*** SUPPLIED INFORMATION ***

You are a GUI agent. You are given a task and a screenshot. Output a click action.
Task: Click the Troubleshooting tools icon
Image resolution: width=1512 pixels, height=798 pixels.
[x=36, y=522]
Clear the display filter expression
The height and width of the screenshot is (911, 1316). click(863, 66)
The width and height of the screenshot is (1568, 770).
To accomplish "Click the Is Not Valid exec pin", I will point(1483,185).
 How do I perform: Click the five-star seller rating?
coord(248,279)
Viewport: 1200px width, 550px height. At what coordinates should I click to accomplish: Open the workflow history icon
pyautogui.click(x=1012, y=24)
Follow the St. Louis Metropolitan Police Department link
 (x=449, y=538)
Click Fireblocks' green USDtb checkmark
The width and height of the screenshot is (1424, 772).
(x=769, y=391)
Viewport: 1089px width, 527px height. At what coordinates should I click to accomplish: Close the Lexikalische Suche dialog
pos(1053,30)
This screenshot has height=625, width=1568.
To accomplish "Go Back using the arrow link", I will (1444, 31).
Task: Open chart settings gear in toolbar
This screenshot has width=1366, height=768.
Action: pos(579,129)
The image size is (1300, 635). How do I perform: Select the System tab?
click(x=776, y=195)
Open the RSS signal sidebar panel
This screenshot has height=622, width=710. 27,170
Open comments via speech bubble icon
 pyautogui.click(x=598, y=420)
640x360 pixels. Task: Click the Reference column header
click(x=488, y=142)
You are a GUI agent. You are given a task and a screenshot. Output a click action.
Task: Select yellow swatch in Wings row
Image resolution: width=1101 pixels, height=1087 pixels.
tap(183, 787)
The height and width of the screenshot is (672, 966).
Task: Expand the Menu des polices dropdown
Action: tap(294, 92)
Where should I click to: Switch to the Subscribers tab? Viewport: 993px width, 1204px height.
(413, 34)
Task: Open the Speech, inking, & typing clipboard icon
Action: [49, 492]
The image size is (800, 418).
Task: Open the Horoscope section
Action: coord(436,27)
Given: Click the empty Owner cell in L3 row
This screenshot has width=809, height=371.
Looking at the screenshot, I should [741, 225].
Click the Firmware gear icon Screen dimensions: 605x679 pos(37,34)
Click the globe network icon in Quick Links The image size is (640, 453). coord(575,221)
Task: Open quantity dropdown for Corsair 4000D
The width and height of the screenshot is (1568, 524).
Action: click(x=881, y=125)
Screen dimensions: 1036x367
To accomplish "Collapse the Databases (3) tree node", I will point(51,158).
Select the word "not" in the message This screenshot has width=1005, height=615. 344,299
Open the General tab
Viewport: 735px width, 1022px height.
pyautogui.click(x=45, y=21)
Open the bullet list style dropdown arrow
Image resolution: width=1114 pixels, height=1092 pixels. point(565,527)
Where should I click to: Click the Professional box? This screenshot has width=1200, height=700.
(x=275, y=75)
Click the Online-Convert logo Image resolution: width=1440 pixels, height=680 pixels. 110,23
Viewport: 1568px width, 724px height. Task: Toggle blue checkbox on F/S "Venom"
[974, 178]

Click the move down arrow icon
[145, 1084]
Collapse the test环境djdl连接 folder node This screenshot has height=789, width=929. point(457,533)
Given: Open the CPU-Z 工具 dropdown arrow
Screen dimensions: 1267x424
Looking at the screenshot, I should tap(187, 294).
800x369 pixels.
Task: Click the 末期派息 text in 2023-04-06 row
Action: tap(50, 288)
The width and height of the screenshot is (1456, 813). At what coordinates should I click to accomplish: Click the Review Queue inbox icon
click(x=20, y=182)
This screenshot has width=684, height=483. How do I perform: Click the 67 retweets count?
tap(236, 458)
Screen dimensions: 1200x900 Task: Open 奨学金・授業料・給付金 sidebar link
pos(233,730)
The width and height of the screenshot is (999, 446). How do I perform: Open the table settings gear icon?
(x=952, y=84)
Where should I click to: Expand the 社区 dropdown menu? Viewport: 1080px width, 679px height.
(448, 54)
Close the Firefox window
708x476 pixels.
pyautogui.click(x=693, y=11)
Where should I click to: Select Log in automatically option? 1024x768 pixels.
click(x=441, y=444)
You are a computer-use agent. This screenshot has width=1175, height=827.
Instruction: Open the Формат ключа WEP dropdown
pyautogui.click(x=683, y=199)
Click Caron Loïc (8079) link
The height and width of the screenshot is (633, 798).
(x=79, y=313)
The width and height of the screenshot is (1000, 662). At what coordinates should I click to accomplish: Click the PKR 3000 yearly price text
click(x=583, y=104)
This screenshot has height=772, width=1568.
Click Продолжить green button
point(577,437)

***

▶ [WORK TO COMPLETE] Extract each line holding the word "will" from the records.

▶ [FINAL ANSWER]
To accomplish "Click the Is Not Valid exec pin", I will point(1483,185).
To accomplish "Go Back using the arrow link", I will (1444, 31).
To accomplish "Collapse the Databases (3) tree node", I will point(51,158).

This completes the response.